A workable solution for the U.S. Postal Service
Some of you probably immediately thought, "E-mail is a great solution for the post office. Just stop snail-mailing!" But the U.S. Postal Service is important to fundraising. Oversized formats just lose something in e-mail. Good design and a great offer in acquisition can (sometimes) break through the clutter of life and get opened — and gain you a new donor. And giving a major donor a physical receipt with a sincere, hand-signed "thank you" often conveys gratitude better than an e-mailed receipt.
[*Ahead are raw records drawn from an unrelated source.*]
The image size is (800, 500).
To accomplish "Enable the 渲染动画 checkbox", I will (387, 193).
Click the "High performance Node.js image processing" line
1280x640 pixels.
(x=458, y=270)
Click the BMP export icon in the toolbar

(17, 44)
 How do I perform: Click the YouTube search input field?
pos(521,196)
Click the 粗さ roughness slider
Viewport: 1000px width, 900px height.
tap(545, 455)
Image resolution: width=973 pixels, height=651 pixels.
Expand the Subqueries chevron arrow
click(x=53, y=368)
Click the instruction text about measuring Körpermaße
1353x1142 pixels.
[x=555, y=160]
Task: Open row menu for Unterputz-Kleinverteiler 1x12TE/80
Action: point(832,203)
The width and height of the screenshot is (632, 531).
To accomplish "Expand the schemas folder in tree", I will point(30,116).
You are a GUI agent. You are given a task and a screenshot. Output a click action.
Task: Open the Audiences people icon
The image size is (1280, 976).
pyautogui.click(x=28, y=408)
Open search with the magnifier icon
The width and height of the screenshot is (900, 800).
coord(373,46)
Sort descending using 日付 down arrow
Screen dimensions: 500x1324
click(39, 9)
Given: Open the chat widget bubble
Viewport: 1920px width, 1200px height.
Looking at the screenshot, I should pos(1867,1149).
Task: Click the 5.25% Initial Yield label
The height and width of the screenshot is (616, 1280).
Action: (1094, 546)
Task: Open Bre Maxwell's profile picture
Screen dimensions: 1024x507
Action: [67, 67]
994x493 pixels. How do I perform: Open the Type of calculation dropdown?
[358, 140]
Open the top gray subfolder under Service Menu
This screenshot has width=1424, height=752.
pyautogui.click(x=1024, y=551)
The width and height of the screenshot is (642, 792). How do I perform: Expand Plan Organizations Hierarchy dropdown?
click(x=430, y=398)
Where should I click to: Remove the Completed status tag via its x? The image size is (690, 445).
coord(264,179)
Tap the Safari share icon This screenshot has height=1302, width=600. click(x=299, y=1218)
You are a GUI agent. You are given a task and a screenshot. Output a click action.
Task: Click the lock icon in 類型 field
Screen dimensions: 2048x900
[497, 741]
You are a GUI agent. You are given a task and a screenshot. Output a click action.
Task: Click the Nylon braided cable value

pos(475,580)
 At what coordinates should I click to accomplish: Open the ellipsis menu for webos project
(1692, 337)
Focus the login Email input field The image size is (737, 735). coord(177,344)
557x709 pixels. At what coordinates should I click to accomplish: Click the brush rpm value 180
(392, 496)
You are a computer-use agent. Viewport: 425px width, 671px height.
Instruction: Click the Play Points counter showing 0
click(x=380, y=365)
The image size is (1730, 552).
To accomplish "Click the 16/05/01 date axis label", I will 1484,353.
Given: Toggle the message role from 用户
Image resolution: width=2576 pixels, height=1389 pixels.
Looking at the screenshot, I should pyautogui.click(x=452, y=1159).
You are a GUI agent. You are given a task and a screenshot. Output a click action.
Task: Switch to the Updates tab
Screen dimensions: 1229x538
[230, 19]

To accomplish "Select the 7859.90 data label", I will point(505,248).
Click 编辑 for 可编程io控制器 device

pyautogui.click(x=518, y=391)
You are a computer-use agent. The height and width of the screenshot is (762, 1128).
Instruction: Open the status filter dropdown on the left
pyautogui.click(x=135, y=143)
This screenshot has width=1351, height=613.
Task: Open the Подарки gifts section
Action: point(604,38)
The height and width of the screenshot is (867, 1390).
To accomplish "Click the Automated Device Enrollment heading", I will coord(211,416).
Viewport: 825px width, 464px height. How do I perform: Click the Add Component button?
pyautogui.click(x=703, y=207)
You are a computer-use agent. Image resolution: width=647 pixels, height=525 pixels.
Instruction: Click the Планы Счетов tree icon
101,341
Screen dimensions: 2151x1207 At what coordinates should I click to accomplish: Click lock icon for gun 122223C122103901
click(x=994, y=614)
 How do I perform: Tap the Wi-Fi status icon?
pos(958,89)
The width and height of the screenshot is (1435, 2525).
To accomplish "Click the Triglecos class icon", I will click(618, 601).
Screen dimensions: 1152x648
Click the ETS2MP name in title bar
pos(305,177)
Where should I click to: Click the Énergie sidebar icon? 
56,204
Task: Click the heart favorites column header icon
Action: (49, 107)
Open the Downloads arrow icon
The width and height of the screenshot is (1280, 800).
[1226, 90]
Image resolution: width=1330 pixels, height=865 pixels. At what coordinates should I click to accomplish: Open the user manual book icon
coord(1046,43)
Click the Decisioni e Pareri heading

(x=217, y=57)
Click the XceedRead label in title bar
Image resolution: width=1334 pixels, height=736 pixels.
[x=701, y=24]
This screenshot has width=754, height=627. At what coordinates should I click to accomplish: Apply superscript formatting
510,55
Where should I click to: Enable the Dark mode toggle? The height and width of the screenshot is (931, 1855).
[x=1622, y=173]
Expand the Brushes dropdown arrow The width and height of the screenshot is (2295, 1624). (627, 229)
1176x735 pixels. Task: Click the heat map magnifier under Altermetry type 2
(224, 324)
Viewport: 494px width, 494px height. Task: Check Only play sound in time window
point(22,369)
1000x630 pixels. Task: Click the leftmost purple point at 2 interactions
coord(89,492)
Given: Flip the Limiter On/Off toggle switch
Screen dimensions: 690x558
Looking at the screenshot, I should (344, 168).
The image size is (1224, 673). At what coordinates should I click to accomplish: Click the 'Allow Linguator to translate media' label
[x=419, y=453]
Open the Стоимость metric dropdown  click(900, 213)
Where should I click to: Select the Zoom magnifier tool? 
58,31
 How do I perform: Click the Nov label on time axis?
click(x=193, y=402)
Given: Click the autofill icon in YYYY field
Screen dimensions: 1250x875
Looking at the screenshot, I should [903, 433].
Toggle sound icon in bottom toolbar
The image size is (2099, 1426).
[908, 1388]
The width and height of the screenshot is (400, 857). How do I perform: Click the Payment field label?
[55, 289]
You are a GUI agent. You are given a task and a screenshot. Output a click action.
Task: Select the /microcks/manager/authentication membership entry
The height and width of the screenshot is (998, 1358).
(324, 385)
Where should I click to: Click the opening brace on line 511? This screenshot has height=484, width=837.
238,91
Let's face it, we depend on the post office for at least some portion of our fundraising. We need a working post office that delivers mail efficiently for a price we can afford. Every increase in postage means something else in our budgets has to get trimmed. We may enjoy bashing the post office, but we need it. It's a bit like an eccentric aunt; we joke about it, but we'll miss it if it isn't around.
Hopefully in 2012, a compromise can be found that keeps the post office affordable for fundraisers, gives us the service we need and operates in the black.
Genuine donor service
Why do we try to squeeze donors into our molds? E-mail is cheaper, so we expect our donors to switch to online communications. Mailing receipts costs money, so go online and print your own. All the answers to your questions are online, so please don't call. Find our latest video on YouTube …
Honestly, I am not anti-technology. In fact, I love it and am surrounded by it. But I use it to do things I have to do and things I want to do: work, read (on my Kindle), listen to a custom playlist (on my iPod), play Solitaire, take photos …
But when we start expecting our donors to do our work, we're assuming they want to partner with us enough to take the time to search out our information, keep our e-mails out of the junk-mail folder, print what they need for their taxes and, in general, do our jobs. Sorry to be curmudgeonly, but if it's too hard to be a donor to your organization, donors will find someplace that doesn't make them work as much. They want to give to you, but they don't want to work for you.
Truly interesting communication
For those of you who are fans of Garrison Keillor and his Lake Woebegone monologues, you know he begins most of them by saying, "It's been a quiet week in Lake Woebegone …" He then tells stories of everyday things but makes you laugh so hard you find yourself wondering if just maybe there really is a Lake Woebegone — and what do houses cost up there anyway?
Unfortunately, we sometimes don't get past the "it's been a quiet week" in our fundraising copy. We tell the same stories month after month in our newsletters, or worse, we don't tell stories at all. It's hard work to collect the stories, get interesting quotes out of project recipients, write a great encounter before we move on to the next thing on our lists.
But taking that time is essential — both for your fundraising and for your own renewal as an overworked fundraiser. Several years ago, I was talking to a mother in Mozambique. At that time, it was the poorest country on Earth and surviving past your fifth birthday was more of a miracle than an expectation. I asked a young mother what her dreams were for her 2-year-old son. I'll never forget her answer — for the longest time, it was simply a blank stare. Then she said, "I just want him to live." The contrast between that and my dreams for my then-young daughter was startling.
And that's a story my donors needed to hear. I can quote statistics all day long. I can talk about the painstaking process we go through in publication after publication. But until I share the "heart" of our work, it's all words. In 2012, let's engage our donors' heads and their hearts!
What are your wishes for this holiday season for fundraising in 2012? What will help you change the world in the new year?